At this point, you need to install the following supporting tools that we will be using throughout this book in the Windows Subsystem for Linux:

  • Python
  • pip package manager
  • Docker Compose
  • Git
  • GNU Make
  • jq
  • Build essentials and Python development libraries (required to build dependencies of the sample application)

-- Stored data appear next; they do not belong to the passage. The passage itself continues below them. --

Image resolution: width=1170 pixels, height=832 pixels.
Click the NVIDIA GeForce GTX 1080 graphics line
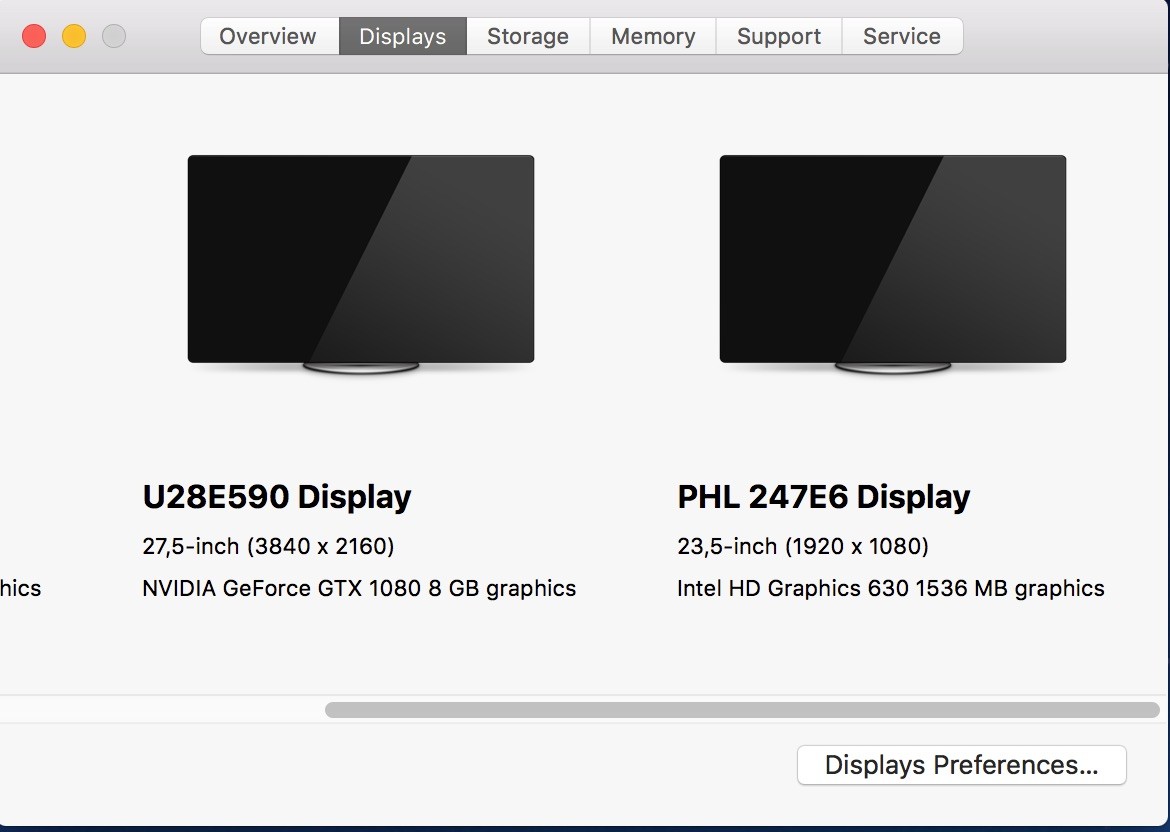point(359,589)
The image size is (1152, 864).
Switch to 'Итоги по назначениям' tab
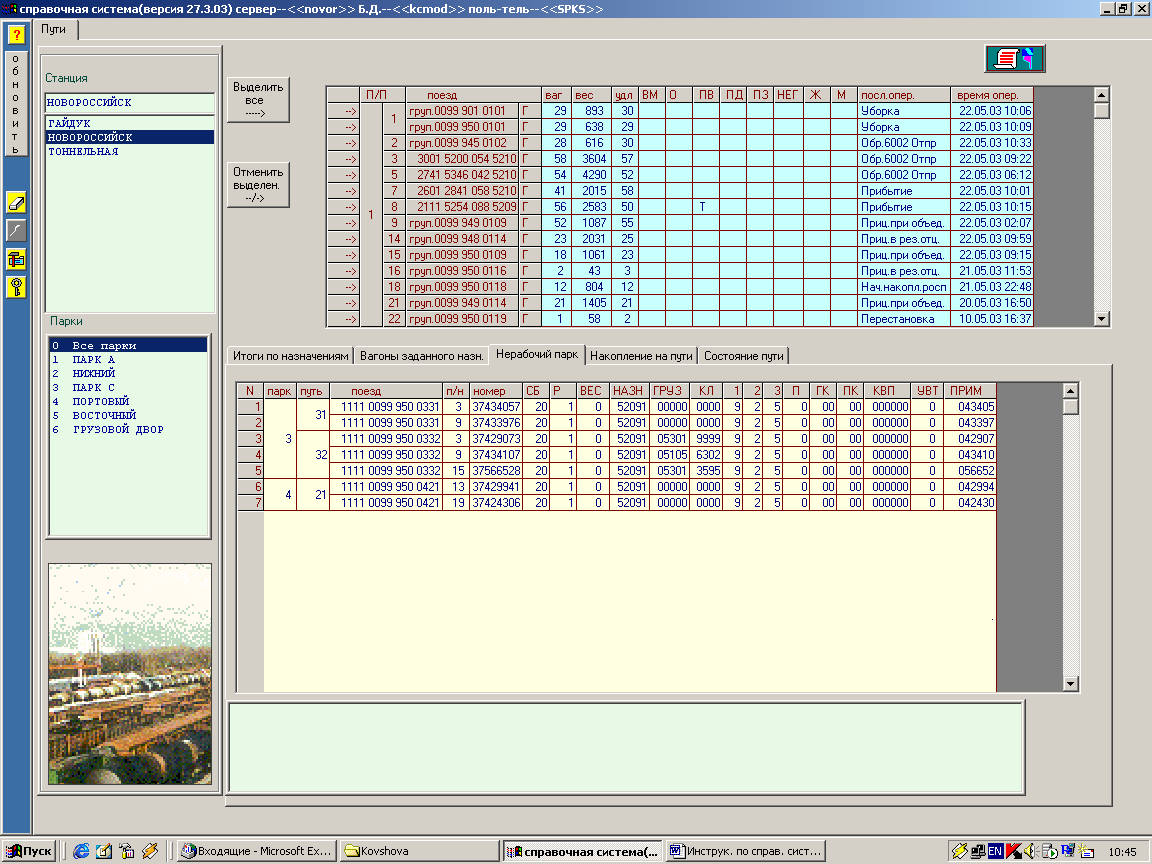[290, 356]
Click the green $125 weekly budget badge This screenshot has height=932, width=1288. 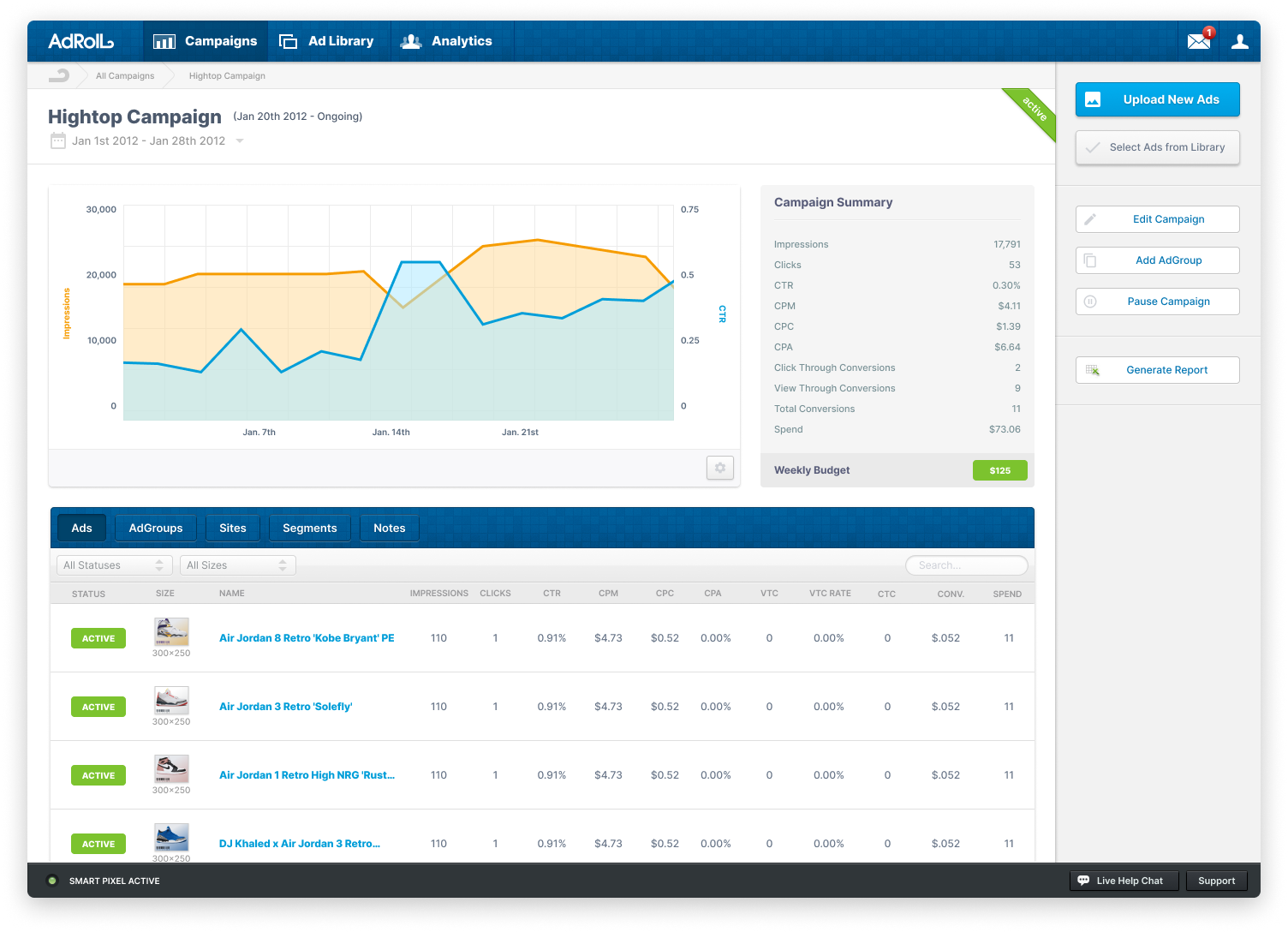coord(999,470)
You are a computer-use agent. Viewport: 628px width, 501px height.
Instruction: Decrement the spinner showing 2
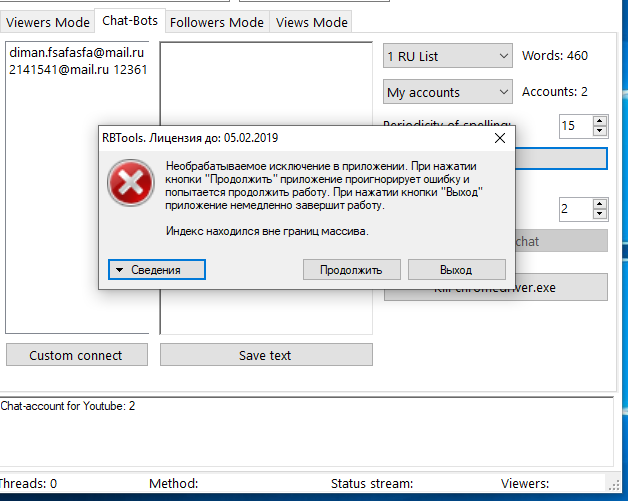(599, 214)
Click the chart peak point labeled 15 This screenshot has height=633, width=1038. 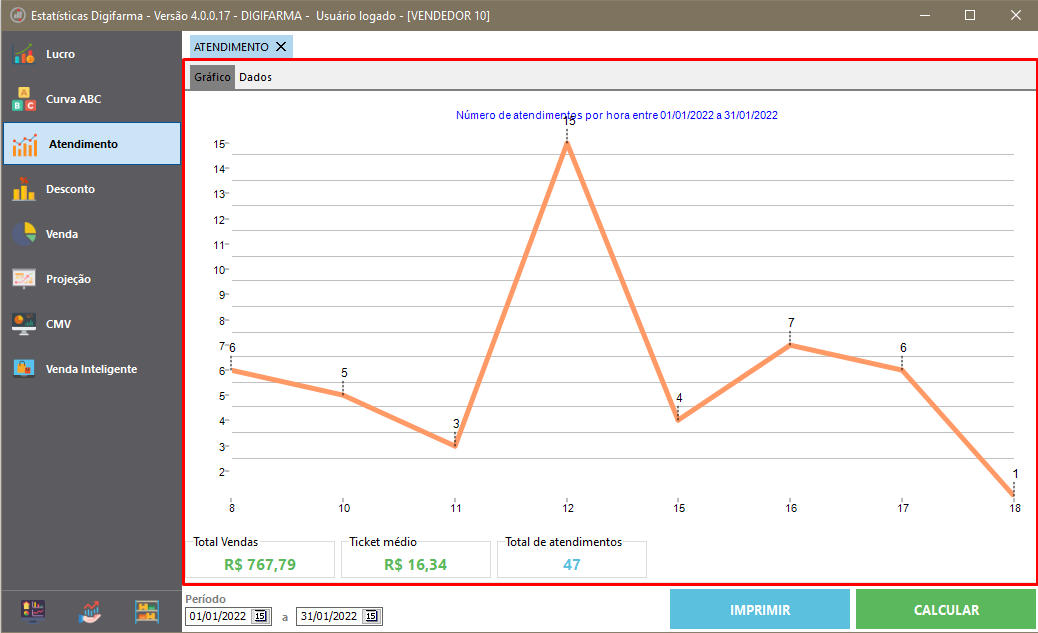coord(567,143)
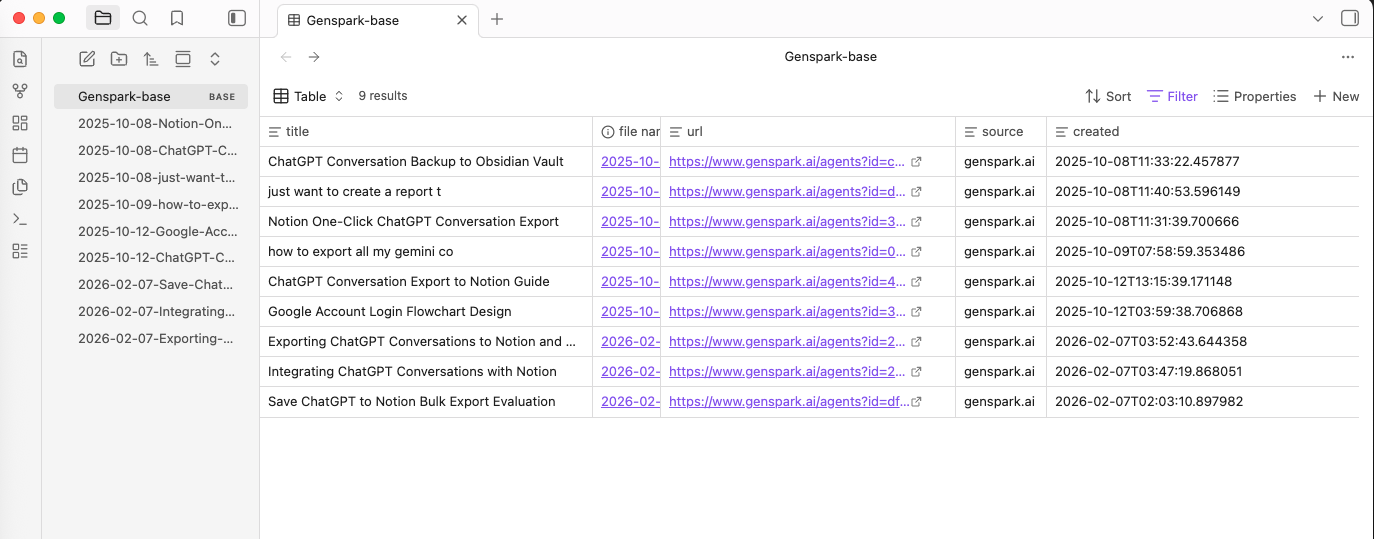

You just need to follow the normal Linux distribution procedures for installing each of the preceding components.  The Ubuntu 16.04 Windows subsystem for Linux distribution already includes Python 3, so you can run the following commands to install the pip package manager, and also set up your environment to be able to locate Python packages that you can install as user packages with the --user flag:

> curl -O https://bootstrap.pypa.io/get-pip.py
> python3 get-pip.py --user
Collecting pip
...
...
Installing collected packages: pip, setuptools, wheel
Successfully installed pip-10.0.1 setuptools-39.2.0 wheel-0.31.1
> rm get-pip.py
> python3 -m site --user-base
/mnt/c/Users/jmenga/.local
> echo 'export PATH=/mnt/c/Users/jmenga/.local/bin:$PATH' >> ~/.bash_profile
> source ~/.bash_profile 

Now, you can install Docker Compose by using the pip install docker-compose --user command:

> pip install docker-compose --user
Collecting docker-compose
...
...
Successfully installed cached-property-1.4.3 docker-3.4.1 docker-compose-1.22.0 docker-pycreds-0.3.0 dockerpty-0.4.1 docopt-0.6.2 jsonschema-2.6.0 texttable-0.9.1 websocket-client-0.48.0
> docker-compose --version
docker-compose version 1.22.0, build f46880f

 

 

 

 

Finally, you can install Git, GNU Make, jq, tree, build essentials, and Python3 development libraries using the apt-get install command:

> sudo apt-get install git make jq tree build-essential python3-dev
Reading package lists... Done
Building dependency tree
...
...
Setting up jq (1.5+dfsg-1) ...
Setting up make (4.1-6) ...
Processing triggers for libc-bin (2.23-0ubuntu10) ...
> git --version
git version 2.7.4
> make --version
GNU Make 4.1
Built for x86_64-pc-linux-gnu
Copyright (C) 1988-2014 Free Software Foundation, Inc.
License GPLv3+: GNU GPL version 3 or later <http://gnu.org/licenses/gpl.html>
This is free software: you are free to change and redistribute it.
There is NO WARRANTY, to the extent permitted by law.
> jq --version
jq-1.5-1-a5b5cbe

Setting up a Linux environment

Docker is natively supported on Linux, meaning that you can install and run the Docker Engine in your local operating system without needing to set up a virtual machine.  Docker officially supports the following Linux distributions (https://docs.docker.com/install/) for installing and running Docker CE:

 

 

Once you have installed Docker, you can install the various tools required to complete this book as follows:

  • Docker Compose: See the Linux tab at https://docs.docker.com/compose/install/.  Alternatively, as you require Python to install the AWS CLI tool, you can use the pip Python package manager to install Docker Compose, as demonstrated earlier for Mac and Windows, by running pip install docker-compose.
  • Python, pip, GitGNU Make, jq, tree, build essentials, and Python3 development libraries: Use your Linux distribution's package manager (for example, yum or apt) to install these tools. See the preceding example for a demonstration of this when using Ubuntu Xenial.